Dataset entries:
------------------------------------------------
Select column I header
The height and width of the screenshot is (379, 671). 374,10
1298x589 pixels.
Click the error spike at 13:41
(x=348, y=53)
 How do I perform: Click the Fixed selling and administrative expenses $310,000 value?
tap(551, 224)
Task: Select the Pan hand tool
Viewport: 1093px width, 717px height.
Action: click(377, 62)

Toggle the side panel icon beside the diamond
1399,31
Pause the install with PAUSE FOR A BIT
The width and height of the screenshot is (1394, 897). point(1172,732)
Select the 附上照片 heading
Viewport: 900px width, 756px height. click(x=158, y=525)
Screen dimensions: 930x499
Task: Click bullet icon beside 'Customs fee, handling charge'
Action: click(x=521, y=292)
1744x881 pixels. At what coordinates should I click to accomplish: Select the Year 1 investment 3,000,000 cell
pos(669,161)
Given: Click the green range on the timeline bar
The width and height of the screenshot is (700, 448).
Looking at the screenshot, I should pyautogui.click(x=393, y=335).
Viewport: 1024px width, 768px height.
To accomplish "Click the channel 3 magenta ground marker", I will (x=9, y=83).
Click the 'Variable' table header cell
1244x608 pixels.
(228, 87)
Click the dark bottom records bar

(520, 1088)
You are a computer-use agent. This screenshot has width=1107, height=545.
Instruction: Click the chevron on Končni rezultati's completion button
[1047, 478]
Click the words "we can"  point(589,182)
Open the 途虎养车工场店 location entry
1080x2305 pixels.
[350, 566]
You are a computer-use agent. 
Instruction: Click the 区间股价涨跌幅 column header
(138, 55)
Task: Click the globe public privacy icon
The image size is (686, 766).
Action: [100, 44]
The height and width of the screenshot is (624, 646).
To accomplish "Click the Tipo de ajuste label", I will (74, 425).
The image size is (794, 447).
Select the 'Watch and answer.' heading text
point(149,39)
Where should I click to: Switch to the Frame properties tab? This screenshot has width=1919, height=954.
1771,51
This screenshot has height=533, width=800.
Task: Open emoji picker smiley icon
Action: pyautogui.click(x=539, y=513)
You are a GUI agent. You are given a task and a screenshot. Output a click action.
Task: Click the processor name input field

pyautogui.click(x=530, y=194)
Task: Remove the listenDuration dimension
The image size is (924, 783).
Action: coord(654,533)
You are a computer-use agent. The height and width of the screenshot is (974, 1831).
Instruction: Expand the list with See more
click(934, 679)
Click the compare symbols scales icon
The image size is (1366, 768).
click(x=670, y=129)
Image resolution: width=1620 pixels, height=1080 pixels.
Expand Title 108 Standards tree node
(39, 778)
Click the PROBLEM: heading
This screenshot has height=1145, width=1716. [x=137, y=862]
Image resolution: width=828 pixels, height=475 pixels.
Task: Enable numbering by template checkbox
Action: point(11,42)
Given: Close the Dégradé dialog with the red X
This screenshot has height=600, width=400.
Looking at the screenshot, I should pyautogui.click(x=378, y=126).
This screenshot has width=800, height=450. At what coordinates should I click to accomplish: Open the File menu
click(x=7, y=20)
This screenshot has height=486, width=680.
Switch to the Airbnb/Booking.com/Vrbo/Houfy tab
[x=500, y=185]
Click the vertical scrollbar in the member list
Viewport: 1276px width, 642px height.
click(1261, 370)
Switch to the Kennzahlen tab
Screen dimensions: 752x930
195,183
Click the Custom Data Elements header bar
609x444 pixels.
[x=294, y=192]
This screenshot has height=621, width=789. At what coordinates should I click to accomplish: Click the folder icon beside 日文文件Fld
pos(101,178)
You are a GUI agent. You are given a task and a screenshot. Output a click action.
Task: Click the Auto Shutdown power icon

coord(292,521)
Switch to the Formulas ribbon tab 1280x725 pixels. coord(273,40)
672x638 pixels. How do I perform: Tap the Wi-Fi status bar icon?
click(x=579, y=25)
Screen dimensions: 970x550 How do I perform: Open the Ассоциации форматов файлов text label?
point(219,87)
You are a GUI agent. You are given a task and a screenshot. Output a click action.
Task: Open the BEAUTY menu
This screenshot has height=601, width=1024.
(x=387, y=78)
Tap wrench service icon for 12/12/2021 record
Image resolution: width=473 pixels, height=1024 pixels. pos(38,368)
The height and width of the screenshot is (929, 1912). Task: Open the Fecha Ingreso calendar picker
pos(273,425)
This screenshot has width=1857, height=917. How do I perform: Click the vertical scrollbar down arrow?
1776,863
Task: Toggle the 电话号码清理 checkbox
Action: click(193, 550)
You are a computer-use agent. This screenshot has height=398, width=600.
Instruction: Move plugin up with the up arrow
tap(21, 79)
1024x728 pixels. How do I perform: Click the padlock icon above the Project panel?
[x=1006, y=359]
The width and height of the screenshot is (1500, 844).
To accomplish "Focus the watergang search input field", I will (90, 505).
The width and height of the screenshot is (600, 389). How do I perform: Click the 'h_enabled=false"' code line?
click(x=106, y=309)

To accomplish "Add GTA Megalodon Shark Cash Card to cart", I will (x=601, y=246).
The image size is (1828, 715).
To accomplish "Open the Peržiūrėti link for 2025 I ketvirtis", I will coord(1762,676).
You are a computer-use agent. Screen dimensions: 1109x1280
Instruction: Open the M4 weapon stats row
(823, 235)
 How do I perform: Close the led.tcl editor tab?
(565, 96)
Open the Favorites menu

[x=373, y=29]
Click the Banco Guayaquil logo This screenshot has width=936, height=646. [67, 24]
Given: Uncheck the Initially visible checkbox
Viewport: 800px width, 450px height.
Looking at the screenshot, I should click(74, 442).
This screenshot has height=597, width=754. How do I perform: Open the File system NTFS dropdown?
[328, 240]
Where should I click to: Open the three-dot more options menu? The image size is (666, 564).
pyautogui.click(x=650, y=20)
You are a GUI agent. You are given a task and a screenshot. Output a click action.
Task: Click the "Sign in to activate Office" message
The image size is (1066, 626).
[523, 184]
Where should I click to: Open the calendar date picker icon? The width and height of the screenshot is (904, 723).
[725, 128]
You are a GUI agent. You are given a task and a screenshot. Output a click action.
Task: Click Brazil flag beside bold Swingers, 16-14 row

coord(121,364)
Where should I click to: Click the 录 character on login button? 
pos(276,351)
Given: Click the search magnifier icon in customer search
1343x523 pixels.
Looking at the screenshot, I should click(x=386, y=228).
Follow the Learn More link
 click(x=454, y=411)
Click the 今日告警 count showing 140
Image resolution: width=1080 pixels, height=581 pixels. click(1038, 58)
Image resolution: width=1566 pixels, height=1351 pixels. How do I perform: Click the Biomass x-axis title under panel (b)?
------------------------------------------------
▶ Task: Repeat every line of the data, exactly and in full.

▶ Exercise output:
Select column I header
The height and width of the screenshot is (379, 671). 374,10
1298x589 pixels.
Click the error spike at 13:41
(x=348, y=53)
 How do I perform: Click the Fixed selling and administrative expenses $310,000 value?
tap(551, 224)
Task: Select the Pan hand tool
Viewport: 1093px width, 717px height.
Action: click(377, 62)

Toggle the side panel icon beside the diamond
1399,31
Pause the install with PAUSE FOR A BIT
The width and height of the screenshot is (1394, 897). point(1172,732)
Select the 附上照片 heading
Viewport: 900px width, 756px height. click(x=158, y=525)
Screen dimensions: 930x499
Task: Click bullet icon beside 'Customs fee, handling charge'
Action: click(x=521, y=292)
1744x881 pixels. At what coordinates should I click to accomplish: Select the Year 1 investment 3,000,000 cell
pos(669,161)
Given: Click the green range on the timeline bar
The width and height of the screenshot is (700, 448).
Looking at the screenshot, I should pyautogui.click(x=393, y=335).
Viewport: 1024px width, 768px height.
To accomplish "Click the channel 3 magenta ground marker", I will (x=9, y=83).
Click the 'Variable' table header cell
1244x608 pixels.
(228, 87)
Click the dark bottom records bar

(520, 1088)
You are a computer-use agent. This screenshot has width=1107, height=545.
Instruction: Click the chevron on Končni rezultati's completion button
[1047, 478]
Click the words "we can"  point(589,182)
Open the 途虎养车工场店 location entry
1080x2305 pixels.
[350, 566]
You are a computer-use agent. 
Instruction: Click the 区间股价涨跌幅 column header
(138, 55)
Task: Click the globe public privacy icon
The image size is (686, 766).
Action: [100, 44]
The height and width of the screenshot is (624, 646).
To accomplish "Click the Tipo de ajuste label", I will (74, 425).
The image size is (794, 447).
Select the 'Watch and answer.' heading text
point(149,39)
Where should I click to: Switch to the Frame properties tab? This screenshot has width=1919, height=954.
1771,51
This screenshot has height=533, width=800.
Task: Open emoji picker smiley icon
Action: pyautogui.click(x=539, y=513)
You are a GUI agent. You are given a task and a screenshot. Output a click action.
Task: Click the processor name input field

pyautogui.click(x=530, y=194)
Task: Remove the listenDuration dimension
The image size is (924, 783).
Action: coord(654,533)
You are a computer-use agent. The height and width of the screenshot is (974, 1831).
Instruction: Expand the list with See more
click(934, 679)
Click the compare symbols scales icon
The image size is (1366, 768).
click(x=670, y=129)
Image resolution: width=1620 pixels, height=1080 pixels.
Expand Title 108 Standards tree node
(39, 778)
Click the PROBLEM: heading
This screenshot has height=1145, width=1716. [x=137, y=862]
Image resolution: width=828 pixels, height=475 pixels.
Task: Enable numbering by template checkbox
Action: point(11,42)
Given: Close the Dégradé dialog with the red X
This screenshot has height=600, width=400.
Looking at the screenshot, I should pyautogui.click(x=378, y=126).
This screenshot has width=800, height=450. At what coordinates should I click to accomplish: Open the File menu
click(x=7, y=20)
This screenshot has height=486, width=680.
Switch to the Airbnb/Booking.com/Vrbo/Houfy tab
[x=500, y=185]
Click the vertical scrollbar in the member list
Viewport: 1276px width, 642px height.
click(1261, 370)
Switch to the Kennzahlen tab
Screen dimensions: 752x930
195,183
Click the Custom Data Elements header bar
609x444 pixels.
[x=294, y=192]
This screenshot has height=621, width=789. At what coordinates should I click to accomplish: Click the folder icon beside 日文文件Fld
pos(101,178)
You are a GUI agent. You are given a task and a screenshot. Output a click action.
Task: Click the Auto Shutdown power icon

coord(292,521)
Switch to the Formulas ribbon tab 1280x725 pixels. coord(273,40)
672x638 pixels. How do I perform: Tap the Wi-Fi status bar icon?
click(x=579, y=25)
Screen dimensions: 970x550 How do I perform: Open the Ассоциации форматов файлов text label?
point(219,87)
You are a GUI agent. You are given a task and a screenshot. Output a click action.
Task: Open the BEAUTY menu
This screenshot has height=601, width=1024.
(x=387, y=78)
Tap wrench service icon for 12/12/2021 record
Image resolution: width=473 pixels, height=1024 pixels. pos(38,368)
The height and width of the screenshot is (929, 1912). Task: Open the Fecha Ingreso calendar picker
pos(273,425)
This screenshot has width=1857, height=917. How do I perform: Click the vertical scrollbar down arrow?
1776,863
Task: Toggle the 电话号码清理 checkbox
Action: click(193, 550)
You are a computer-use agent. This screenshot has height=398, width=600.
Instruction: Move plugin up with the up arrow
tap(21, 79)
1024x728 pixels. How do I perform: Click the padlock icon above the Project panel?
[x=1006, y=359]
The width and height of the screenshot is (1500, 844).
To accomplish "Focus the watergang search input field", I will (90, 505).
The width and height of the screenshot is (600, 389). How do I perform: Click the 'h_enabled=false"' code line?
click(x=106, y=309)

To accomplish "Add GTA Megalodon Shark Cash Card to cart", I will (x=601, y=246).
The image size is (1828, 715).
To accomplish "Open the Peržiūrėti link for 2025 I ketvirtis", I will coord(1762,676).
You are a computer-use agent. Screen dimensions: 1109x1280
Instruction: Open the M4 weapon stats row
(823, 235)
 How do I perform: Close the led.tcl editor tab?
(565, 96)
Open the Favorites menu

[x=373, y=29]
Click the Banco Guayaquil logo This screenshot has width=936, height=646. [67, 24]
Given: Uncheck the Initially visible checkbox
Viewport: 800px width, 450px height.
Looking at the screenshot, I should click(74, 442).
This screenshot has height=597, width=754. How do I perform: Open the File system NTFS dropdown?
[328, 240]
Where should I click to: Open the three-dot more options menu? The image size is (666, 564).
pyautogui.click(x=650, y=20)
You are a GUI agent. You are given a task and a screenshot. Output a click action.
Task: Click the "Sign in to activate Office" message
The image size is (1066, 626).
[523, 184]
Where should I click to: Open the calendar date picker icon? The width and height of the screenshot is (904, 723).
[725, 128]
You are a GUI agent. You are given a task and a screenshot. Output a click action.
Task: Click Brazil flag beside bold Swingers, 16-14 row

coord(121,364)
Where should I click to: Click the 录 character on login button? 
pos(276,351)
Given: Click the search magnifier icon in customer search
1343x523 pixels.
Looking at the screenshot, I should click(x=386, y=228).
Follow the Learn More link
 click(x=454, y=411)
Click the 今日告警 count showing 140
Image resolution: width=1080 pixels, height=581 pixels. click(1038, 58)
Image resolution: width=1566 pixels, height=1351 pixels. How do I perform: Click the Biomass x-axis title under panel (b)?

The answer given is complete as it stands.